▶ Requirement
Rewrite the records from the line with "Where should I click to: Click the envelope" up to and including the line with "I will pos(216,324).", swapping "printer" for "scanner" and leaving everything else unchanged.

▶ Supplied entries
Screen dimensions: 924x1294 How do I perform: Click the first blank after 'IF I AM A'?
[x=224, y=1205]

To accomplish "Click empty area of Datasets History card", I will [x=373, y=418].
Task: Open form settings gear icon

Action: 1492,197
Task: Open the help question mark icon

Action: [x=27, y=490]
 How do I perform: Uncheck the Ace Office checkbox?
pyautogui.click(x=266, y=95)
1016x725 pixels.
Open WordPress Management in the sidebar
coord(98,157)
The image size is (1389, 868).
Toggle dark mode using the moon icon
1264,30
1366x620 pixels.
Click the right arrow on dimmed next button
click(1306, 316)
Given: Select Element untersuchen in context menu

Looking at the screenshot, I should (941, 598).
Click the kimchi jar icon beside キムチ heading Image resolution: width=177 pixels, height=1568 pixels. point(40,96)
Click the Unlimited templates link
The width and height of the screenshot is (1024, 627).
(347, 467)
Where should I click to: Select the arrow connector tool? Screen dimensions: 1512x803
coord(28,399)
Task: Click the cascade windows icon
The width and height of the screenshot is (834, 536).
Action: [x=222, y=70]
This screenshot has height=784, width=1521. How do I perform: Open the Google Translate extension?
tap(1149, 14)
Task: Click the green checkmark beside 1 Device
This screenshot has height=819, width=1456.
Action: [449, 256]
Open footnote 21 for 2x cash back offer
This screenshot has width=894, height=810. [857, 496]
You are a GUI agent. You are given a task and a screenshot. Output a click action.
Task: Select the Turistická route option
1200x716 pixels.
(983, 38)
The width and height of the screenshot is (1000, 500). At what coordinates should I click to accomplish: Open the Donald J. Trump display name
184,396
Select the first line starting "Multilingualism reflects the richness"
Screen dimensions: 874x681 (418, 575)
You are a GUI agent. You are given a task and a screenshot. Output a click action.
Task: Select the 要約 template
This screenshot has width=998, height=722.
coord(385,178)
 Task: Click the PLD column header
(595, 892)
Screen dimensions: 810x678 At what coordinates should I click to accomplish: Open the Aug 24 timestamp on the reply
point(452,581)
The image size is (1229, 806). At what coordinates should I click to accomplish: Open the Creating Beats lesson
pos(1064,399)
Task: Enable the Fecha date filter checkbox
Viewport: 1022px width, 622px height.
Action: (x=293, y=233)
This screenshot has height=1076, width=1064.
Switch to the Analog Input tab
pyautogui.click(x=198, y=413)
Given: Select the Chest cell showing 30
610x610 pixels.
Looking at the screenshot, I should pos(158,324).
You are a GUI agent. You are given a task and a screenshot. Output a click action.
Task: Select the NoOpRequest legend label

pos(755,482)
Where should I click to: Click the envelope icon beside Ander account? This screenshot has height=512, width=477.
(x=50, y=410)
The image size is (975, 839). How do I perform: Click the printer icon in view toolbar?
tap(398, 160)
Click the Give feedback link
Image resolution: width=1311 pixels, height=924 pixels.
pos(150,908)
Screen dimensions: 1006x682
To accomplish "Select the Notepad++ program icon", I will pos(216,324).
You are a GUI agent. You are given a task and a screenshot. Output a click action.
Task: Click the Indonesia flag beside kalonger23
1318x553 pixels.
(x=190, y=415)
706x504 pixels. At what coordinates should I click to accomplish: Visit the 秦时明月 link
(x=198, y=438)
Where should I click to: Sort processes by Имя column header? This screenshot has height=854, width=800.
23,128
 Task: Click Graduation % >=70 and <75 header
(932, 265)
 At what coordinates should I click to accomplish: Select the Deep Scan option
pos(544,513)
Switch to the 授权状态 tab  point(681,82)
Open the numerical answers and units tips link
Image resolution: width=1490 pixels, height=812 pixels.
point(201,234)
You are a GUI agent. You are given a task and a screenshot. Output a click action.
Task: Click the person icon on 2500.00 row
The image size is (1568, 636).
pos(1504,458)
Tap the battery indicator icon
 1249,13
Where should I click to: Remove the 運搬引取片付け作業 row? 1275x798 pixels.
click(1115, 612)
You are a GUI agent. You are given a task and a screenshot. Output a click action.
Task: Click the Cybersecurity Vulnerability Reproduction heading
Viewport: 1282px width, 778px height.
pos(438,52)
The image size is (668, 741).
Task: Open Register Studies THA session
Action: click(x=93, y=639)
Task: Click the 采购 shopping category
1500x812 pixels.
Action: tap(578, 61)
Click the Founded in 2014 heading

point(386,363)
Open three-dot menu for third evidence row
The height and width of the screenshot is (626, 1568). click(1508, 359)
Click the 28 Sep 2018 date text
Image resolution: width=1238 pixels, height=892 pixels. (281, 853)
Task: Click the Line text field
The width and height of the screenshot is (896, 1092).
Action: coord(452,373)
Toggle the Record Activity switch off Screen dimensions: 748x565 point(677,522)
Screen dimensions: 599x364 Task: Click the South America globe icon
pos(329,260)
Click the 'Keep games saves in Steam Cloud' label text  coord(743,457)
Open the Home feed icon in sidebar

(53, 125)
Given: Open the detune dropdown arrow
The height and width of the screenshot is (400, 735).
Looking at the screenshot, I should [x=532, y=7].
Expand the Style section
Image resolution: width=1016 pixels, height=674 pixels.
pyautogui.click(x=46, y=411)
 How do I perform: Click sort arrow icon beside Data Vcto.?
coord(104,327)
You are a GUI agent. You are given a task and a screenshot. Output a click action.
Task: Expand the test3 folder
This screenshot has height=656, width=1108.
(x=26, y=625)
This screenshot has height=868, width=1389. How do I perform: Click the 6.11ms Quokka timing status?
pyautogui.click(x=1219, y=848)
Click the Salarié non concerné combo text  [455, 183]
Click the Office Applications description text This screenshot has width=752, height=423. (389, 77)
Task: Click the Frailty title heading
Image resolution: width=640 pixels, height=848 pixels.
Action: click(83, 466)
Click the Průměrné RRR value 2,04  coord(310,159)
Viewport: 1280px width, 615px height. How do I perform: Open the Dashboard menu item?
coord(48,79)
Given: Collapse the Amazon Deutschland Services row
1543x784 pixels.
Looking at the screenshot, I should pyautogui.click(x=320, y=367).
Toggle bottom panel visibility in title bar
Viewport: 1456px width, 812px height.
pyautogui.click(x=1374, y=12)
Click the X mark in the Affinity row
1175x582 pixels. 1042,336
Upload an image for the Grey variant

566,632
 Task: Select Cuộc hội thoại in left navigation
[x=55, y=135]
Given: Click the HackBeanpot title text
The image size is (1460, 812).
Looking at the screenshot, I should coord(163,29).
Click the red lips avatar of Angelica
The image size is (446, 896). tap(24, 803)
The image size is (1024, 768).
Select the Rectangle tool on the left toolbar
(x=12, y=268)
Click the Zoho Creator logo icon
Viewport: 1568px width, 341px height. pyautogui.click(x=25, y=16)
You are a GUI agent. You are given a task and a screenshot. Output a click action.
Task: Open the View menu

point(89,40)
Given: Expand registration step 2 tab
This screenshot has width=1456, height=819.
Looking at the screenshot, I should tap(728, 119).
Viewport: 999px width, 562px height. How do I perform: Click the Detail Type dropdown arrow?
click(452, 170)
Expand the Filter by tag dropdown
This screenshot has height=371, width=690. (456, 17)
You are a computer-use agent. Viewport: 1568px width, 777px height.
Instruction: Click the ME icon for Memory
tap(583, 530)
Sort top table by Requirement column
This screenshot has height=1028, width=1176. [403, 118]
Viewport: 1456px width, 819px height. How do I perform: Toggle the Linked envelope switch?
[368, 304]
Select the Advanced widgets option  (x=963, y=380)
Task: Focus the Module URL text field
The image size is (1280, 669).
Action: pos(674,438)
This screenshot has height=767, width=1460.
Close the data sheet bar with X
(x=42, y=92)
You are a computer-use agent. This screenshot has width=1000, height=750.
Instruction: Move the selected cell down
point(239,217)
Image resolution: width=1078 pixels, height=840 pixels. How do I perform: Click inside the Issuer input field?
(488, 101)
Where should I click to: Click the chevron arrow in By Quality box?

▶ Correct result
Where should I click to: Click the envelope icon beside Ander account? This screenshot has height=512, width=477.
(x=50, y=410)
The image size is (975, 839). How do I perform: Click the scanner icon in view toolbar?
tap(398, 160)
Click the Give feedback link
Image resolution: width=1311 pixels, height=924 pixels.
pos(150,908)
Screen dimensions: 1006x682
To accomplish "Select the Notepad++ program icon", I will pos(216,324).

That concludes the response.